Beka, Ayasofya ve şimdi de gazla ülke yönetmeye çalışanların artık inanılır tarafı kalmamıştır.
Ülke yönetmek ciddiyet ister. Ayasofya ile yükseltilen din siyaseti şimdi yerini gaz verme siyasetine bırakmıştır.
Erdoğan, ‘gaz vermeyi’ bırakmalıdır. Öncelikle, ülkemizdeki işsizlik ve yoksulluğun hesabını vermelidir. demişti.”
AKP, BİZZAT KENDİ VARLIĞINI ÜLKEMİZE BİR MÜJDE OLARAK SUNMAYA KALKIYOR
Albayrak’ın doğalgaz rezervini bir zenginlik olarak sunmasına ilişkin ise Türkiye’nin yağmalanan kaynakları ile tepki gösteren Tekerek şunları kaydetti:
“Bakan Berat Albayrak’ın katıldığı televizyon programında bu doğalgaz rezervini bir zenginlik olarak sunmasına, dışa bağımlılığa son verme olarak sunmasına gelin biraz daha yakından bakalım.
Örneğin, Doğalgaz bir zenginlik de ülkemizin Demiri Çelik’i bir zenginlik değil mi? AKP döneminde Ereğli Demir Çelik satıldı, İskenderun Demir Çelik, Hekimhan Demir Madeni satıldı.

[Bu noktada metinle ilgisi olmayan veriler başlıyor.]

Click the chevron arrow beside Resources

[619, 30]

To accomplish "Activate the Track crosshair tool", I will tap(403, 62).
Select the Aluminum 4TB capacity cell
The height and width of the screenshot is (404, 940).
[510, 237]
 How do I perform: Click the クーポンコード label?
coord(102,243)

Doğalgaz bir zenginlik de alüminyum, fosfat bir zenginlik değil miydi? Seydişehir Alüminyum ve Mazıdağı Fosfat Tesisleri AKP döneminde satıldı.
Doğalgaz bir zenginlikte, Şeker kaynaklarımız, şeker üretimimiz bir zenginlik değil miydi? Halkın malı olan büyük şeker fabrikaları AKP döneminde satıldı.

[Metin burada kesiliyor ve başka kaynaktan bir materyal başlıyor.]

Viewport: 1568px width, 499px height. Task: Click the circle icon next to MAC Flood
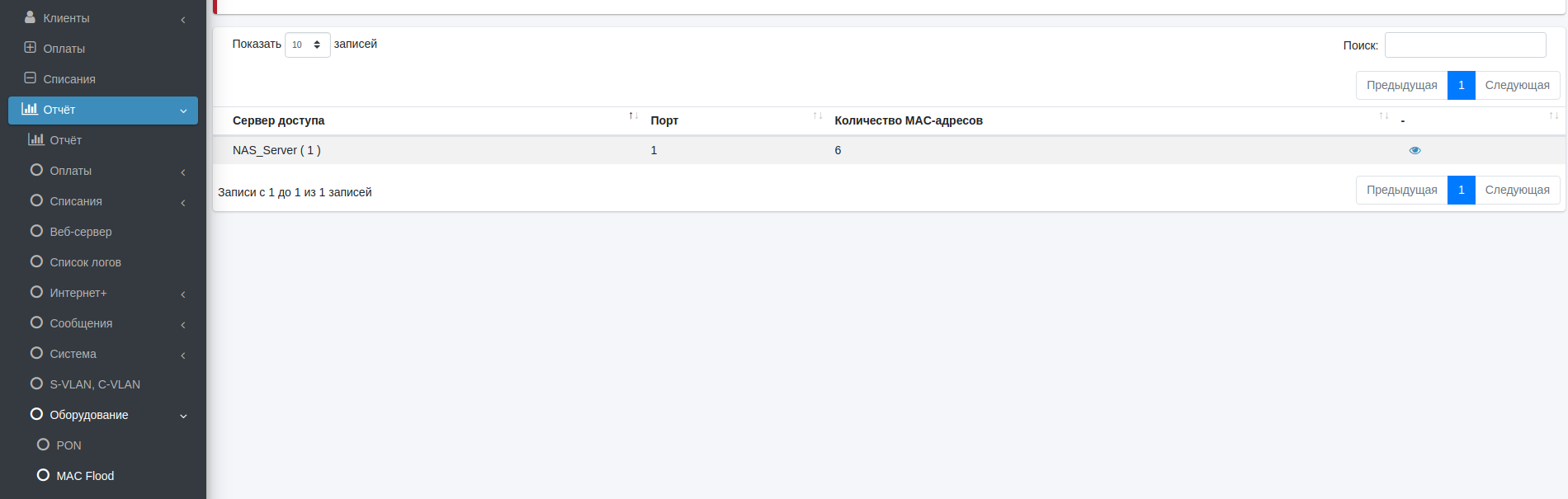point(43,475)
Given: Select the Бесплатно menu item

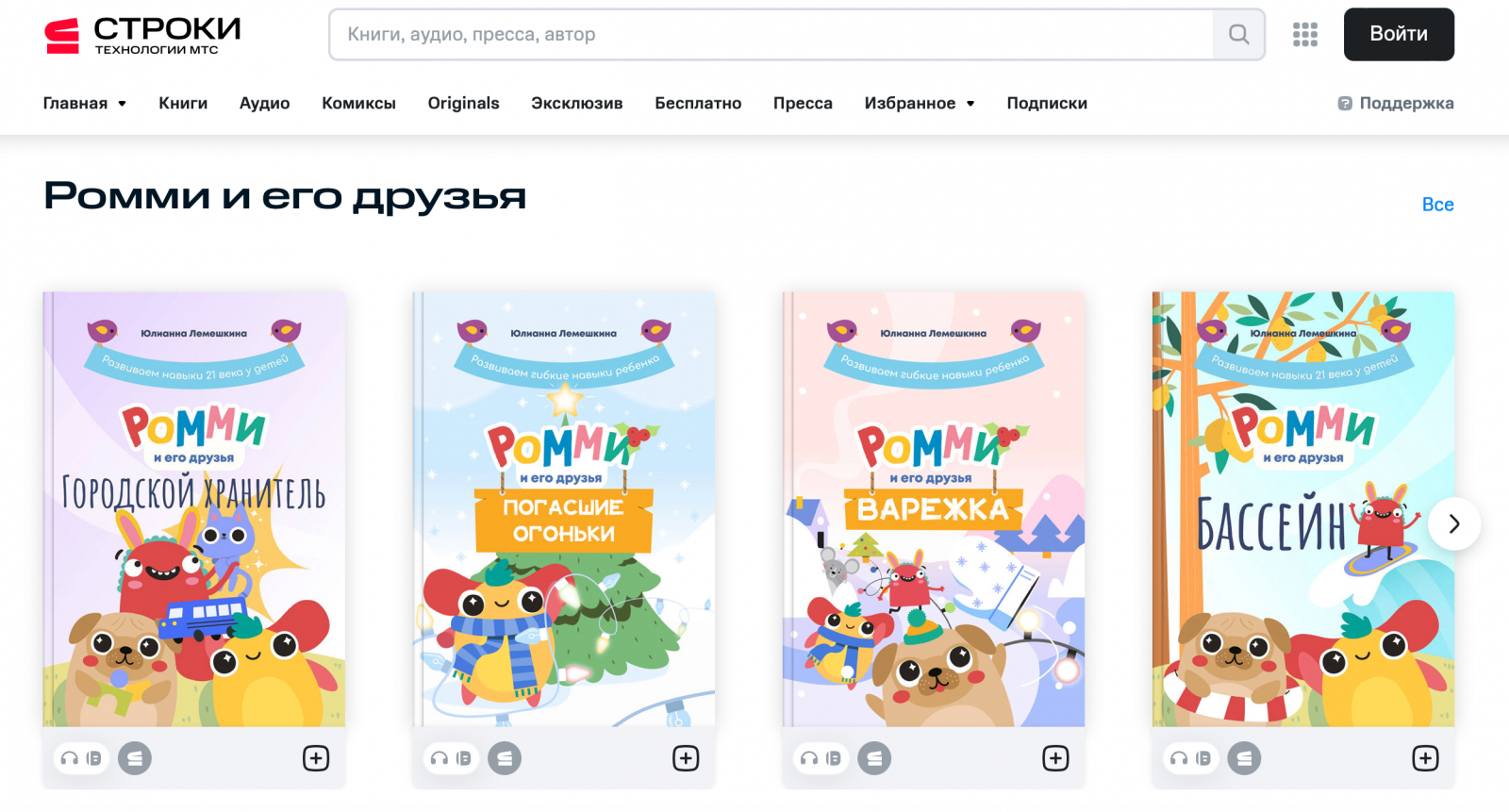Looking at the screenshot, I should pos(698,104).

Geçtiğimiz hafta 19. Yaşını kutlayan olan AKP, bizzat kendi varlığını ülkemize bir müjde olarak sunmaya kalkıyor.
Biz de hadi oradan diyoruz…
AKP’nin zenginlikten anladığı tek şey, bir halkın, bir ülkenin zenginliği değildir. Zenginlikten anladıkları tek şey, yarın öbür gün, patronları zenginleştirecek ne varsa satıp savmak, halkın malını sermayeye vermektir.
İşte biz komünistler de tam tersini yapacağız. Halktan çalınanları, geri alacak, halka teslim edeceğiz.
Yine buradan ifade etmek isteriz ki; Berat Albayrak, doğalgaz bahsinde ağzındaki baklayı çıkarmıştır.
Albayrak yaptığı açıklamada, önümüzdeki yakın süreçte bu keşiflerin gelişmesiyle birlikte gerek TPAO, gerek Botaş’ın bilançoları önce yurt içi, sonra yurt dışı olabilir, halka arz sürecinin de önünü açacak”
Damat Berat, Karadeniz’de bulunan doğalgaz sonrası TPOA ve Botaş’ın özelleştirileceğini, yabancı sermayenin ortak edileceğini açık açık ilan etmiştir.
Demek ki Karadeniz’deki doğalgaz patronlara ve emperyalistlere peşkeş çekilecek! Doğalgaz bulduk diye şov yapanlar, şimdiden nasıl sıcak para gelir diye düşünmeye başlamışlar!
Yabancı sermaye girişine ve dış borca dayalı ekonomiyi böyle kurtaracaklarını zannediyorlar!”